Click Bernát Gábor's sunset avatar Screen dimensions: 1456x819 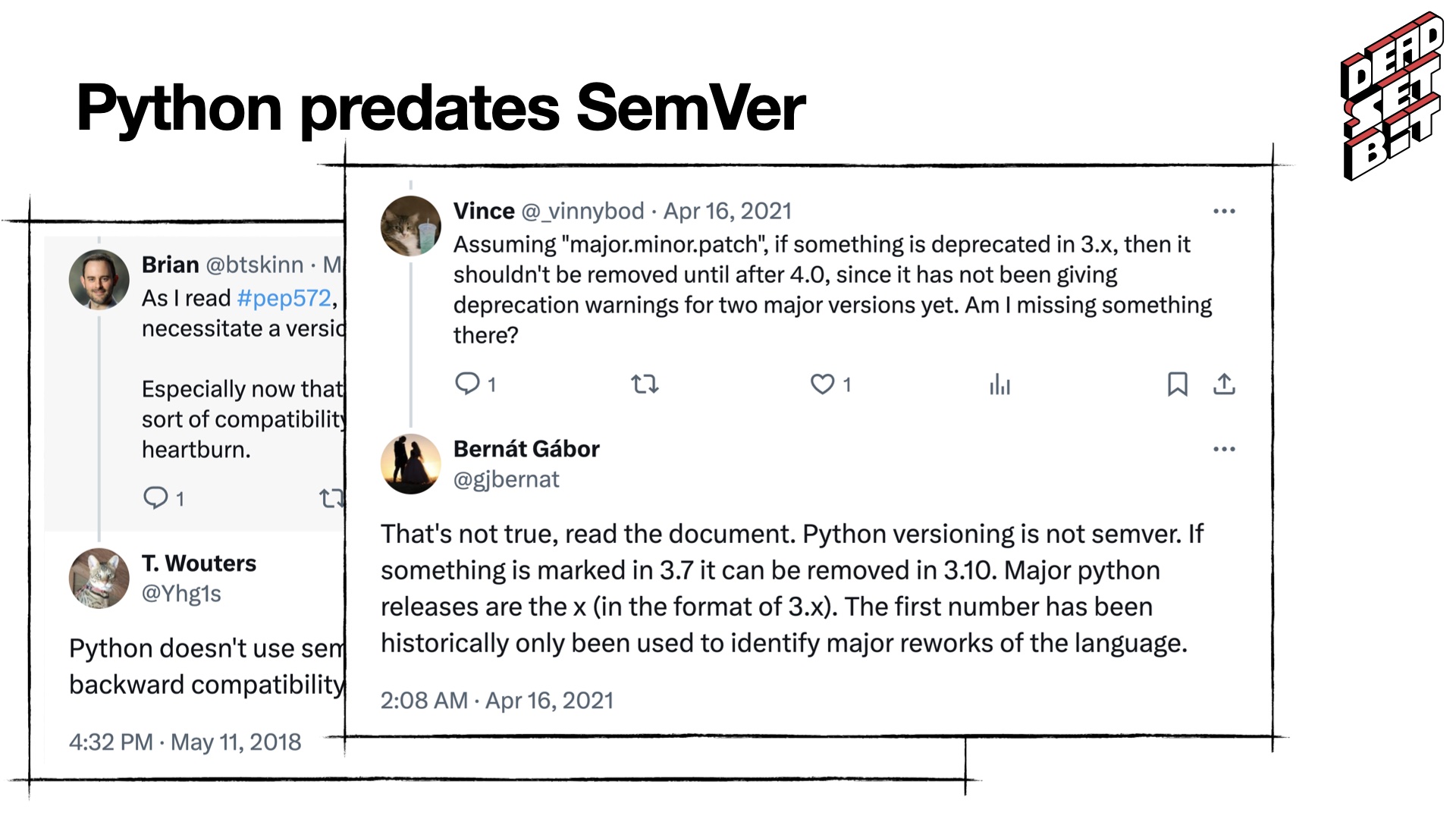[410, 464]
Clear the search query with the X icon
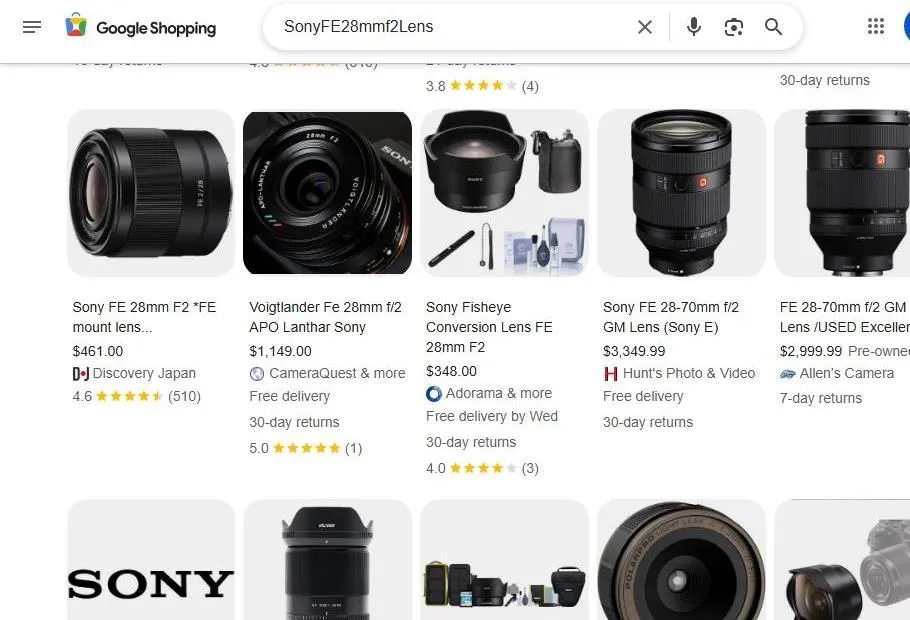 pyautogui.click(x=645, y=27)
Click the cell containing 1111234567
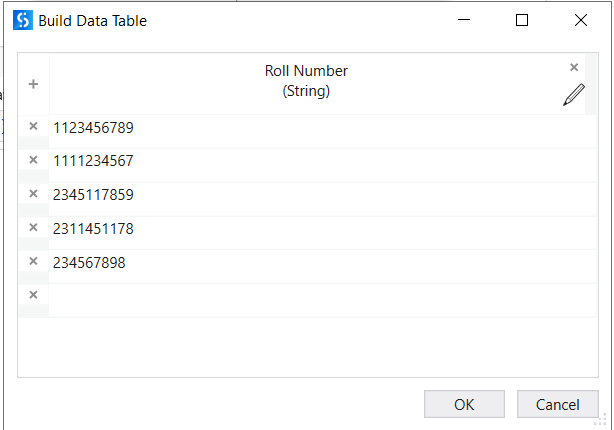614x430 pixels. point(93,161)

To do:
Could you retype the data word for word, beginning at the line that has "Clear the search query with the X icon" and stopping after the last line of the data? Leave the pictures out of your answer.

Answer below:
Clear the search query with the X icon
 pyautogui.click(x=645, y=27)
Click the cell containing 1111234567
614x430 pixels. point(93,161)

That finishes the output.